Japanese daimyō (1533–1573)

Asakura Yoshikage (朝倉 義景) was a Japanese daimyō of the Sengoku period (1467–1603) who ruled a part of Echizen Province in present-day Fukui Prefecture. He was a regent of Ashikaga Shogunate. Yoshikage's conflicts with Oda Nobunaga (1534–1582) resulted in his death and the destruction of the Asakura clan and its castle, Ichijōdani Castle.

==Early life==
Yoshikage was born at the Asakura clan castle in Echizen Province, Ichijōdani Castle, in the present-day Kidanouchi district of Fukui, Fukui Prefecture. His father was Asakura Takakage (1493–1548) and his mother is presumed to be the daughter of Takeda Motomitsu. The Asakura had displaced the Shiba clan as the shugo military commanders of part of Echizen in 1471. Yoshikage succeeded his father as head of the Asakura clan and castle lord of Ichijōdani Castle in 1548.
He proved to be adept at political and diplomatic management, markedly demonstrated by the Asakura negotiations with the Ikkō-ikki in Echizen at the start of his reign, which would at last put an end to major conflict between both parties. As a result of the negotiations and effective governance by Yoshikage, Echizen enjoyed a period of relative domestic stability compared to the rest of Sengoku period Japan. Consequently, Echizen became a site for refugees fleeing the violence in the Kansai region. Ichijōdani became a center of culture modeled on the capital at Kyōto.

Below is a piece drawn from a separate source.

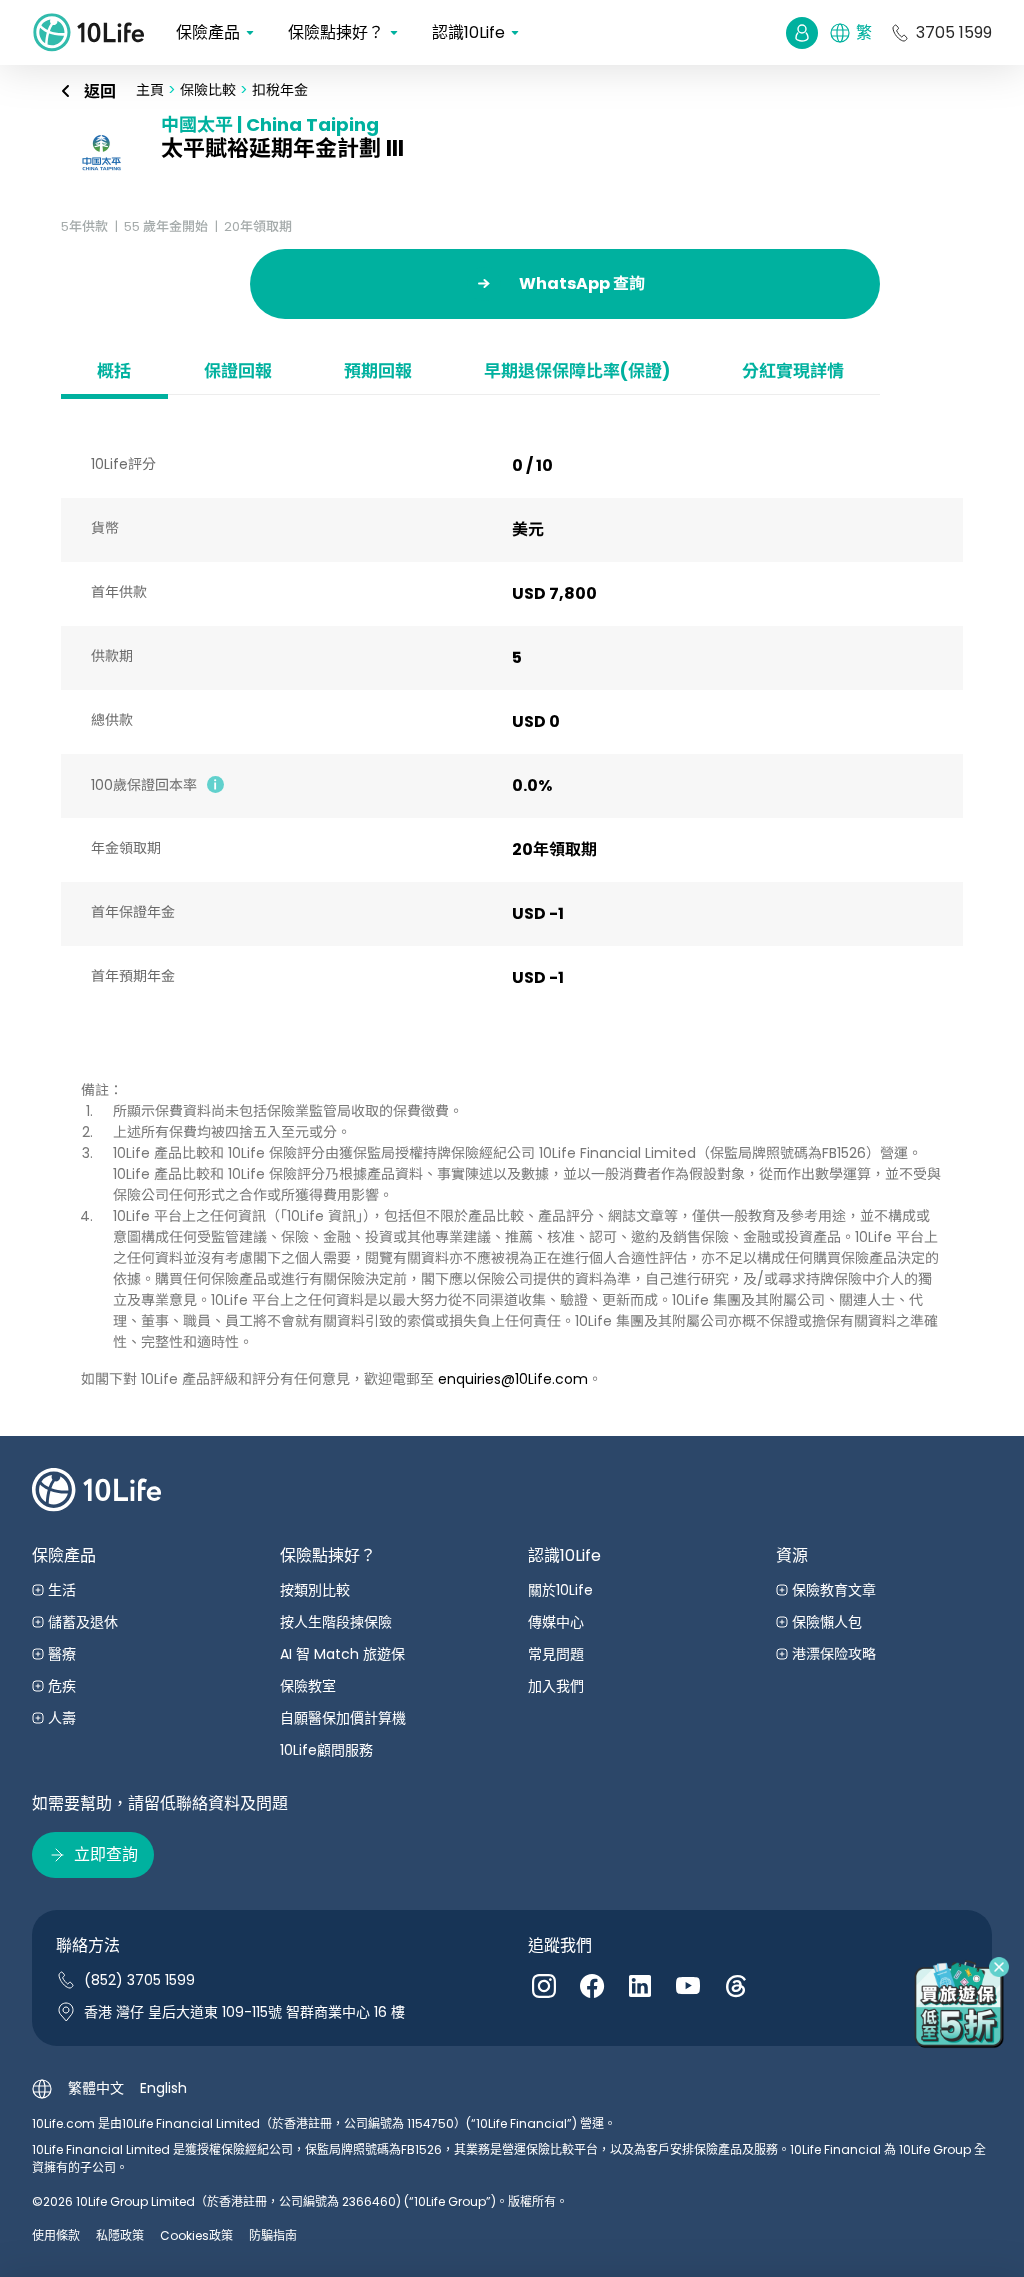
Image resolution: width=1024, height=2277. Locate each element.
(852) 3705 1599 (139, 1980)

==Conflicts with Oda Nobunaga==

After the capture of Kyoto in 1568, Ashikaga Yoshiaki appointed Yoshikage as a regent and requested Asakura aid in driving Nobunaga out of the capital.
In the mean time, after installing Yoshiaki as Shogun, Nobunaga had evidently pressed Yoshiaki to request all local daimyō to come to Kyoto and attend a certain banquet, but Yoshikage refused.
As a result, in 1570, Oda Nobunaga launched an invasion of Echizen. Due to Yoshikage’s lack of military skill, Oda's forces besieged Kanegasaki Castle (in modern-day Tsuruga city), opening the entire Asakura Domain to invasion.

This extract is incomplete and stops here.